## AIM
Pick out every line below that contains the string "width". Case counts.
-- START OF RECORDS PROVIDED --
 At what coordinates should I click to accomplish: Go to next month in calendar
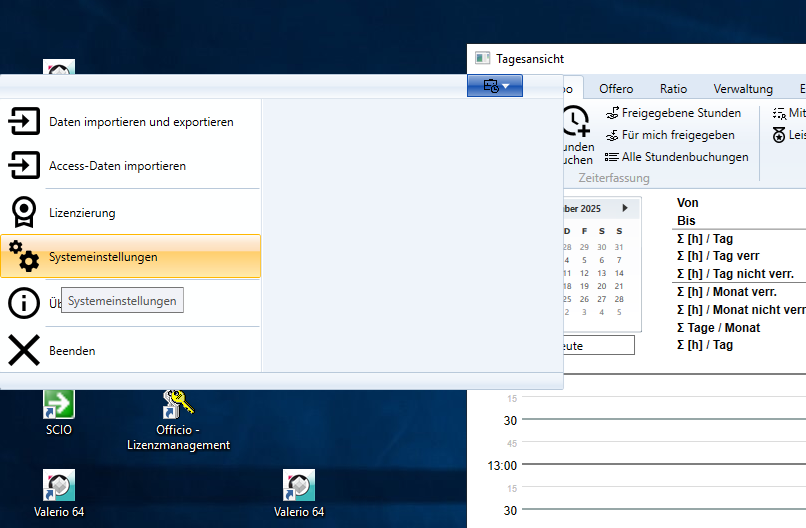click(625, 208)
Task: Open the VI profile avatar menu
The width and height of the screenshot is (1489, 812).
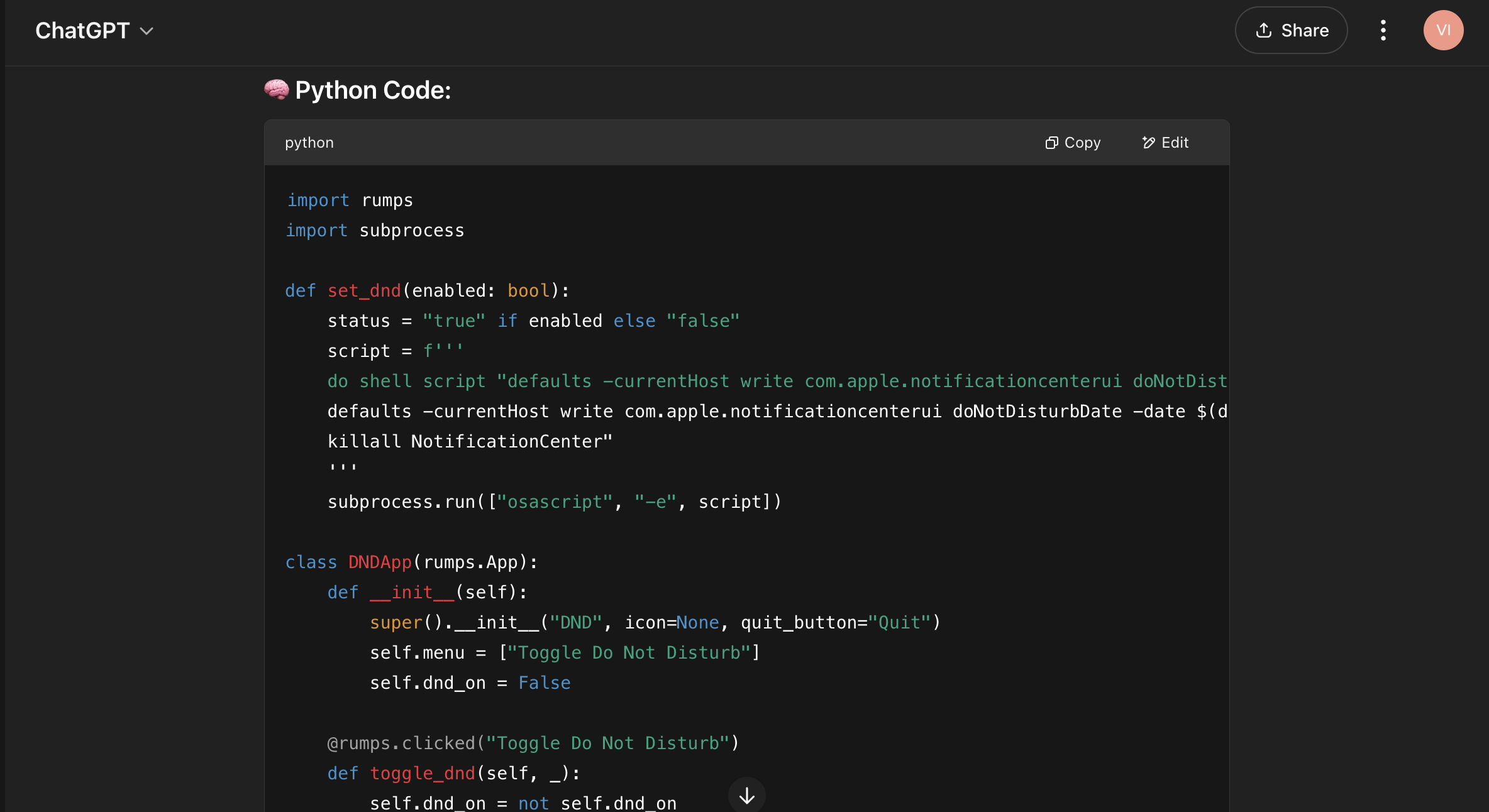Action: (x=1443, y=30)
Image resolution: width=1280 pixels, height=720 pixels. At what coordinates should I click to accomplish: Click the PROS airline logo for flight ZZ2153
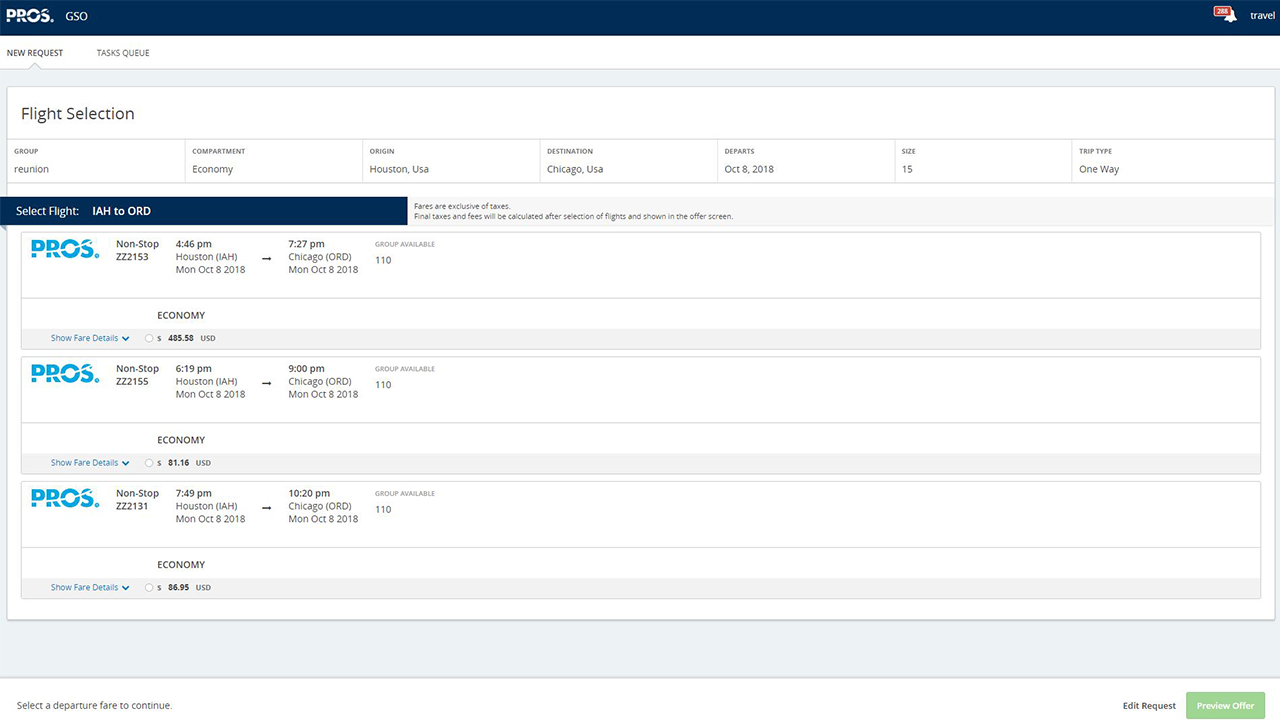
-- END OF RECORDS PROVIDED --
## EXERCISE SOLUTION
The width and height of the screenshot is (1489, 812).
Image resolution: width=1280 pixels, height=720 pixels. At what coordinates should I click to accomplish: Click the PROS airline logo for flight ZZ2153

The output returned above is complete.